Is this what I've become, or have I always been this way?
wondered Fool.
Is this the real me, revealed layer by layer the longer I survive in Hell?

There was another crash from somewhere in the building and a long shriek. The demons around Fool cringed and he thought they might have recognized the sound, heard something in it that spoke to them, of demonic pain and suffering and death, and made them see their own approaching ends.
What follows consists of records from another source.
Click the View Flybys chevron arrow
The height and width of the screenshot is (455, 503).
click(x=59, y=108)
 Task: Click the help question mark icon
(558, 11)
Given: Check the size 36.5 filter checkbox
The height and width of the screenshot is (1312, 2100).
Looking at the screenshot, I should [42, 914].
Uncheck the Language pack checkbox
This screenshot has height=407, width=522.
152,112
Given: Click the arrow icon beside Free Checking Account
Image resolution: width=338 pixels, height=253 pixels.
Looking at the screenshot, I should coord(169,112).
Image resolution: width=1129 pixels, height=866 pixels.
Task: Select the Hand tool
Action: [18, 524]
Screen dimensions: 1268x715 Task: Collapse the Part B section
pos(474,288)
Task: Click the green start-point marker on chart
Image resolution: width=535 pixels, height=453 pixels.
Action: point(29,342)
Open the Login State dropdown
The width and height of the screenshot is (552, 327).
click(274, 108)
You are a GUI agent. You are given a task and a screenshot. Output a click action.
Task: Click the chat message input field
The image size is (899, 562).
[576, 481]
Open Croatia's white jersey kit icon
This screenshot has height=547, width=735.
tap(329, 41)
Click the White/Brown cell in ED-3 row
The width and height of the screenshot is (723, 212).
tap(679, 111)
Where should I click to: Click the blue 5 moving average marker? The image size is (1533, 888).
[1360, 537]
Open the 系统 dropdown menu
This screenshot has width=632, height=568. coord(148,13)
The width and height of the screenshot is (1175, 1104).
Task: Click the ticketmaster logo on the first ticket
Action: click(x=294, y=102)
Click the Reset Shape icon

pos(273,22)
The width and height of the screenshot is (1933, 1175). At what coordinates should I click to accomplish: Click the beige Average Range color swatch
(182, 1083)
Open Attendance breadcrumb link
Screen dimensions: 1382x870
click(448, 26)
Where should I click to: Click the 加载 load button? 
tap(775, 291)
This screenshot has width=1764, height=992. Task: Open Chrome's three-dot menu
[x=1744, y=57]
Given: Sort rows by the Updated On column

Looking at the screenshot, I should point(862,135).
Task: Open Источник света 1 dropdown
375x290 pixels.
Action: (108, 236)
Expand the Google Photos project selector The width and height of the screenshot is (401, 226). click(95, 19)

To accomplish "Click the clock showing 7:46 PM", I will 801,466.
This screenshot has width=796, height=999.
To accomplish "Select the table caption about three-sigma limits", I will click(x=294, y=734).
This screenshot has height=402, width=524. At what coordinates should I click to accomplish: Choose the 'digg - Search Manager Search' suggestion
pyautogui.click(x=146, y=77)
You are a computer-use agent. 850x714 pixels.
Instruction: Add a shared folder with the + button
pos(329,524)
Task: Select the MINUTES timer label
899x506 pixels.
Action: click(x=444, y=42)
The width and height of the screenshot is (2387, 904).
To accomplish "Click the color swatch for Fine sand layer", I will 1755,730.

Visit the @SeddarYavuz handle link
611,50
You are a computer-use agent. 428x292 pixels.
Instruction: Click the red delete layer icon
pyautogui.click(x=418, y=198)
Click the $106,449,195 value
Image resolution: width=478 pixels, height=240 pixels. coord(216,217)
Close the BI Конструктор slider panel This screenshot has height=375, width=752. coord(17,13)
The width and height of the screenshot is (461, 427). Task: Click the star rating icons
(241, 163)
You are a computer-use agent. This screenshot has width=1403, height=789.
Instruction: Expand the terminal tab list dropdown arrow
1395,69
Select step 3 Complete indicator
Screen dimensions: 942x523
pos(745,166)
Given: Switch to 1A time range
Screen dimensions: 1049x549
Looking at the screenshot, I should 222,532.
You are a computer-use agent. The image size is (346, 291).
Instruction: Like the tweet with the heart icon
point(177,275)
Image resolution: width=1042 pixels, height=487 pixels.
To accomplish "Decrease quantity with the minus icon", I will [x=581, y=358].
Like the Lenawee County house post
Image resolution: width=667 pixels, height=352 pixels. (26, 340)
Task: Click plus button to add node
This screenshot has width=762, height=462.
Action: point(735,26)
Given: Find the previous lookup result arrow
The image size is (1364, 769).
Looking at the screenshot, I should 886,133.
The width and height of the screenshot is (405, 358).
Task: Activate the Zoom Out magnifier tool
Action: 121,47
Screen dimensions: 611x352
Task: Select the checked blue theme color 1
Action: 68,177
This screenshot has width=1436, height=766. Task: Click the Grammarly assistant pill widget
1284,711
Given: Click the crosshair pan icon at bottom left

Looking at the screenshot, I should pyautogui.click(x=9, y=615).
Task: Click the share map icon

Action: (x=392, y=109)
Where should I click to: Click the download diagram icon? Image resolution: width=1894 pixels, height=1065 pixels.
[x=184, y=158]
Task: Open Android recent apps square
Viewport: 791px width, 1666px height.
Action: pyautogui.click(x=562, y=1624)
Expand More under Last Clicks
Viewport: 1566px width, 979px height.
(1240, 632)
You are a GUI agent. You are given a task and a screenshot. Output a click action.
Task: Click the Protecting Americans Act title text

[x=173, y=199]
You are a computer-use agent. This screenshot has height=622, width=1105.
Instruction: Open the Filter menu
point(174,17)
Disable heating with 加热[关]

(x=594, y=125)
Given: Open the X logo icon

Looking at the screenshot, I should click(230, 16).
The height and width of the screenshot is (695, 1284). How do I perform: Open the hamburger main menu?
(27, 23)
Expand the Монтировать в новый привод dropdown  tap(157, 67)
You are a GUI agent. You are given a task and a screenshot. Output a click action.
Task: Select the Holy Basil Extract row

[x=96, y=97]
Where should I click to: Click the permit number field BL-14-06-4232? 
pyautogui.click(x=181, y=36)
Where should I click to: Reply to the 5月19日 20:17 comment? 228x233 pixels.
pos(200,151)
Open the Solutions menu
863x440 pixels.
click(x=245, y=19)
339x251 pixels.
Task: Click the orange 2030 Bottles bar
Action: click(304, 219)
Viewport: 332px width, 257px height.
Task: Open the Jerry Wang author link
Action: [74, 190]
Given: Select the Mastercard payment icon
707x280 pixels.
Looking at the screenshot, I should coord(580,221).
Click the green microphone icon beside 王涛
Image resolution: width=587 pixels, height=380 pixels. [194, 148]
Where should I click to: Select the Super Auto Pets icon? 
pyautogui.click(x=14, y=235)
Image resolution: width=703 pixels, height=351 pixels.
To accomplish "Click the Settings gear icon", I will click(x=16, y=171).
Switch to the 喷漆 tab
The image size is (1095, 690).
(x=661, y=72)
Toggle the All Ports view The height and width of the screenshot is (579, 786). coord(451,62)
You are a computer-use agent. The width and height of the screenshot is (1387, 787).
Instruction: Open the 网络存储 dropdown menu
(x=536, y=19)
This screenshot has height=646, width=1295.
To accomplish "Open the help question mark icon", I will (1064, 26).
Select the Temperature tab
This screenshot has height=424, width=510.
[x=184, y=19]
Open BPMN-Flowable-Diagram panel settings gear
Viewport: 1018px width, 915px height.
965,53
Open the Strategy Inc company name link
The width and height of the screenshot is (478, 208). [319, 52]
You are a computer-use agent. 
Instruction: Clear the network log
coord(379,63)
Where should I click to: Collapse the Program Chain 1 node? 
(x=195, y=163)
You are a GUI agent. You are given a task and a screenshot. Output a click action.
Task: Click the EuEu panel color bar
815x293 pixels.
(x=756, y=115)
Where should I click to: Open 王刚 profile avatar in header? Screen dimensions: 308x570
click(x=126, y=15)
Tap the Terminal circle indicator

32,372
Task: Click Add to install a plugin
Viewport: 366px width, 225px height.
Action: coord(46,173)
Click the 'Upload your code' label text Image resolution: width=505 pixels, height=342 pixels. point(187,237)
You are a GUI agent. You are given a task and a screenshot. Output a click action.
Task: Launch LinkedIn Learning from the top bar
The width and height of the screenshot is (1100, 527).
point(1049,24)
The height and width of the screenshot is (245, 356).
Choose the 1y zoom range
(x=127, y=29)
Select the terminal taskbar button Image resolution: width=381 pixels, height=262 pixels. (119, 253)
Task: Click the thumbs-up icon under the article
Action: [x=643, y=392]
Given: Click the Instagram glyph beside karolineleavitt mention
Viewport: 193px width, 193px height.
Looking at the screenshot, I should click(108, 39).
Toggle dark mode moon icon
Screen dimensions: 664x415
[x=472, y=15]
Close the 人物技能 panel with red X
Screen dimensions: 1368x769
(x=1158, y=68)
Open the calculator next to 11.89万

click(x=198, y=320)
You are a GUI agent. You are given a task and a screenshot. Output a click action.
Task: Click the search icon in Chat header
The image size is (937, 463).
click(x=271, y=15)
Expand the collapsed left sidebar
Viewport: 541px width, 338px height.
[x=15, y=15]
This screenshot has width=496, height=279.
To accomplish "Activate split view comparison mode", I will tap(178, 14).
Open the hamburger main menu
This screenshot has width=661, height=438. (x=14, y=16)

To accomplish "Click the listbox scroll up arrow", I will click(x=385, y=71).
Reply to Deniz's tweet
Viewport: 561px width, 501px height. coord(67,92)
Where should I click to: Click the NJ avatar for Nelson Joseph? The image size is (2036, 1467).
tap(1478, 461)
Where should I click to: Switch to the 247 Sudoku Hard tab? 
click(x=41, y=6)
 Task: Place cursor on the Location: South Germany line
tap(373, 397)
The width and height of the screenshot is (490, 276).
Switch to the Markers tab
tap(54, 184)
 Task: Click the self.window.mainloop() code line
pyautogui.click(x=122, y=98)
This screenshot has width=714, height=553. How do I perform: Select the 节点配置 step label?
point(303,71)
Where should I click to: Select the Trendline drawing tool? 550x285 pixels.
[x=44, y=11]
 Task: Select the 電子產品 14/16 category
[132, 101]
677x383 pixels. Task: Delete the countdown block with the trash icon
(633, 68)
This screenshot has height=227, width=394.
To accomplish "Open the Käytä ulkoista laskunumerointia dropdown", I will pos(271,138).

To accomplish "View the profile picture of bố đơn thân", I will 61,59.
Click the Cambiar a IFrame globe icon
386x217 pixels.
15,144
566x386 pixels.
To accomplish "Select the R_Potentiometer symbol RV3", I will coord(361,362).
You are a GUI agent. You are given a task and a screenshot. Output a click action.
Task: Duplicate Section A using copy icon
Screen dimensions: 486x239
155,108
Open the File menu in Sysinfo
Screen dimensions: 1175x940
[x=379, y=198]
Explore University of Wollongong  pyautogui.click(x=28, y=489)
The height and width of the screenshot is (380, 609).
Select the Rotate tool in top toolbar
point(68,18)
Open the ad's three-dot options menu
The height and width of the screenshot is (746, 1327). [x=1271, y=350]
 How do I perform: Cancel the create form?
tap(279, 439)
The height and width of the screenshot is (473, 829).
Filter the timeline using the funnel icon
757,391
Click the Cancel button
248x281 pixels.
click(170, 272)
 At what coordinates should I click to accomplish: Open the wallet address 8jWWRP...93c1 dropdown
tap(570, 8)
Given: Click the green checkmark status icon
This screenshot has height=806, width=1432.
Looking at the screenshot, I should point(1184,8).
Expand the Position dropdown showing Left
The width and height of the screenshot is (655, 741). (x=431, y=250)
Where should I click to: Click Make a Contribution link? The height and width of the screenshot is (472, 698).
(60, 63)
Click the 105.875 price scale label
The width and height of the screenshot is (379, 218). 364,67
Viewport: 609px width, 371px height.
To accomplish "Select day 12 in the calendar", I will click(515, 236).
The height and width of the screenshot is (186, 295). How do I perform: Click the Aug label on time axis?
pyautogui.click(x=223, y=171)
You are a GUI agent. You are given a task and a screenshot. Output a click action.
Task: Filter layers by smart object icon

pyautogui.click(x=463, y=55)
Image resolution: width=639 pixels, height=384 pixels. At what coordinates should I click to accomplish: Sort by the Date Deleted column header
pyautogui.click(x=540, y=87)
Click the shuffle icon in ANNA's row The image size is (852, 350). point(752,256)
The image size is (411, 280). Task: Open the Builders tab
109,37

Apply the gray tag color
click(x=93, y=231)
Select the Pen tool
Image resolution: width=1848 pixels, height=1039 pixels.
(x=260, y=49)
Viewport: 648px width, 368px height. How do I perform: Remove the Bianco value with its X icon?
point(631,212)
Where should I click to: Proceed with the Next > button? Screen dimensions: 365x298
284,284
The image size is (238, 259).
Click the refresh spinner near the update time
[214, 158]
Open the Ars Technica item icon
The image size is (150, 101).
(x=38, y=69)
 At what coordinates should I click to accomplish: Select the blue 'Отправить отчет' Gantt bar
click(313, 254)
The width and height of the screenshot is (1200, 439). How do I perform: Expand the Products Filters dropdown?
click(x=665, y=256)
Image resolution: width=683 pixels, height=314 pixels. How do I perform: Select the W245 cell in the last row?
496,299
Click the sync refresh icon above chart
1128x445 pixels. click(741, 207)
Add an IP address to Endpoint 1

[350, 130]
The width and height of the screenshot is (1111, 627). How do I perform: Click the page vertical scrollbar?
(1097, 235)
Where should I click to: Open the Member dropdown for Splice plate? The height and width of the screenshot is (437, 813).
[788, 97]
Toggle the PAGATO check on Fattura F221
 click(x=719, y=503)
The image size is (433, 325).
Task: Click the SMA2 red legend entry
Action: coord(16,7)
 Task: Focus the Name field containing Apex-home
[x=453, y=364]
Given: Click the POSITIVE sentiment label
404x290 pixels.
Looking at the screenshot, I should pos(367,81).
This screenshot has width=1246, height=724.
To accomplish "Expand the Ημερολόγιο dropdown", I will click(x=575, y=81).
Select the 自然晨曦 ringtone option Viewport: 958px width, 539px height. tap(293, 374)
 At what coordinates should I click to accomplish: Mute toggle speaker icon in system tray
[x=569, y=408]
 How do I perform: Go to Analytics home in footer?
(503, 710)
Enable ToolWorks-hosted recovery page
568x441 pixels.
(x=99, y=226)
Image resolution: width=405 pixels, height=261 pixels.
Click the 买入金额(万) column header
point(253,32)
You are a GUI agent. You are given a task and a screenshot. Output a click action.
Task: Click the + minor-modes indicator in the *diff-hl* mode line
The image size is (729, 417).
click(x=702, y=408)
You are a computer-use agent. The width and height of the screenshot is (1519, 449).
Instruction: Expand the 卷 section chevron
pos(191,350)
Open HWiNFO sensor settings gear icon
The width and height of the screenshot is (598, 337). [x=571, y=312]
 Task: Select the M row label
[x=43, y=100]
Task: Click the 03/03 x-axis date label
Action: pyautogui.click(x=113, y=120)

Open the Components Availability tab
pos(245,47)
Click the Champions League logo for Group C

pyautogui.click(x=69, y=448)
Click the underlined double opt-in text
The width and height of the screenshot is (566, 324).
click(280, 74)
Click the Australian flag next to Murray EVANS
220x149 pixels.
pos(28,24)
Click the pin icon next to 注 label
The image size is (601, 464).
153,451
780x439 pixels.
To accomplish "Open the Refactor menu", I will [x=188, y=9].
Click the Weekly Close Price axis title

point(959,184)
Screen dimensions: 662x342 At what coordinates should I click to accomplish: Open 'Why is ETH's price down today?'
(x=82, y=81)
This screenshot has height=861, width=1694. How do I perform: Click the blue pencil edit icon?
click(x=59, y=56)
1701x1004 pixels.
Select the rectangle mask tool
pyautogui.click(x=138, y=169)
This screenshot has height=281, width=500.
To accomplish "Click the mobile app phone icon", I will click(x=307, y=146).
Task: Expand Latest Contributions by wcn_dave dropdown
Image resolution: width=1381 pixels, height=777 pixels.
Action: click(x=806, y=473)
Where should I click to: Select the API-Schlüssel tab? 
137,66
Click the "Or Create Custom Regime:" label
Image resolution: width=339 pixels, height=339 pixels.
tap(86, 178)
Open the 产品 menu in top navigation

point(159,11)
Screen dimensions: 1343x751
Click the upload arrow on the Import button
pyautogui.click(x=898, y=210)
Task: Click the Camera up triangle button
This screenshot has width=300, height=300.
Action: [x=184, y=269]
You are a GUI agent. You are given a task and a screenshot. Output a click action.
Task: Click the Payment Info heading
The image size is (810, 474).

He looked down at himself, at the torn and bloodstained clothes and the scars and the dirt and the bandages and the tattoos that even now slipped about his skin like eddying water, and smiled.
They think I'm their only hope and maybe I am. I'm Hell's angel of survival.

30

The streets were chaos.

Of course, Hell's streets were always chaos, but it was usually a controlled form of disorder, one with hierarchies and rankings and structures, humans below demons below the Evidence below the oldest things. What Fool saw when he looked out the doors of Assemblies House was like nothing he'd seen before.

A train had been overturned in the streets and was burning, flames leaping in its broken windows, filling them. A single Estedea was walking along the side of the train, now its roof, flowing between the fires as Evidence Men attacked it. The angel flicked the little things away, long, white hands appearing from its robes and making tiny gestures that sent out strings of old and dusty fire. The street around the train was littered with dead demons and humans, and the kindliest angels flew among them, fluttering down to stroke the torn and battered bodies. When they touched the flesh of the dead, blue sparks sprang up that they caught and swallowed. Above them all, the atmosphere was black with smoke and flying figures that carved trails through air thick with cries.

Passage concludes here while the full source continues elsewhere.